Dilution of Moral Rights: Moral rights are intrinsically human, much like honesty and attribution. Since AI has neither feelings or identity to defend, applying them to AI is illogical.
Alternative Models: To minimize the complexity of extending existing IP rules, AI outputs could instead be managed by contractual agreements, database rights, or open-source frameworks.
Possible Solutions and Future Directions
Option 1: Uphold the Human Authorship/Inventorship Rule: The most straightforward strategy is to state that intellectual property protection is only applicable in cases where a human has contributed significantly in a creative or inventive way. AI would continue to be a tool, and the human programmer, user, or organization in charge of the AI’s operations would retain ownership.
Option 2: Establish a New Legal Category for Works Produced by AI: For AI-generated works, governments could establish a distinct class of protection with restricted rights and duration. This could ensure that AI’s participation is acknowledged without handing it full human-like rights by striking a balance between incentives and public access.
Option 3: Public Domain Approach: Free use and additional innovation could be encouraged by placing AI-generated outputs in the public domain. This encourages cooperation and access, but it might deter funding for AI research.
Option 4: Hybrid or Shared Ownership: Depending on their roles in the development of AI, developers, owners, and users could share rights. Benefits would be distributed under this hybrid paradigm while human accountability is upheld.
Suggestions for Policy
Legal Reform: The function of AI in authorship and inventorship should be clearly defined by legislators.
Ethical Standards: Create rules to guarantee responsibility, equity, and openness in works produced by AI.
International Coordination: Global AI-IP policy harmonization should be spearheaded by the World Intellectual Property Organization (WIPO).

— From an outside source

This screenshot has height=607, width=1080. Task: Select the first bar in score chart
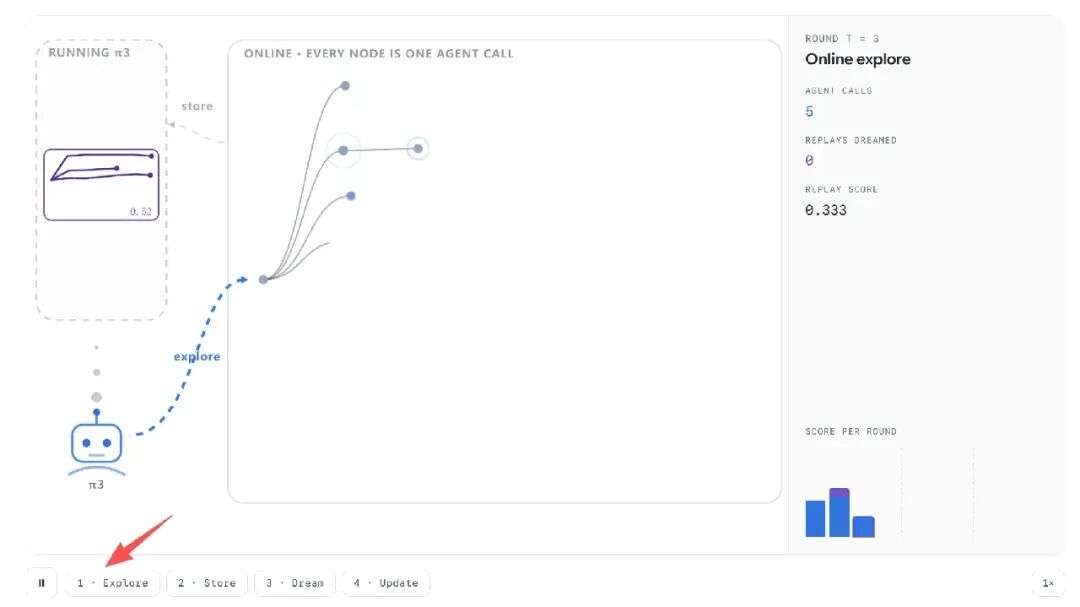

Promoting Responsible Innovation: Rather than replacing AI, future legislation should encourage human ingenuity that makes use of technology.
Conclusion
Innovation and creativity are changing as a result of artificial intelligence. The controversy surrounding the patentability and copyrightability of AI-generated works reflects a larger conflict between legal tradition and technical advancement. Opponents warn that acknowledging AI-generated works compromises human authorship and accountability, while supporters contend that doing so will spur investment and innovation.
In an era where human and artificial creativity are becoming more intertwined, the ultimate objective should be to guarantee that intellectual property law continues to foster innovation, reward effort, and serve the public interest.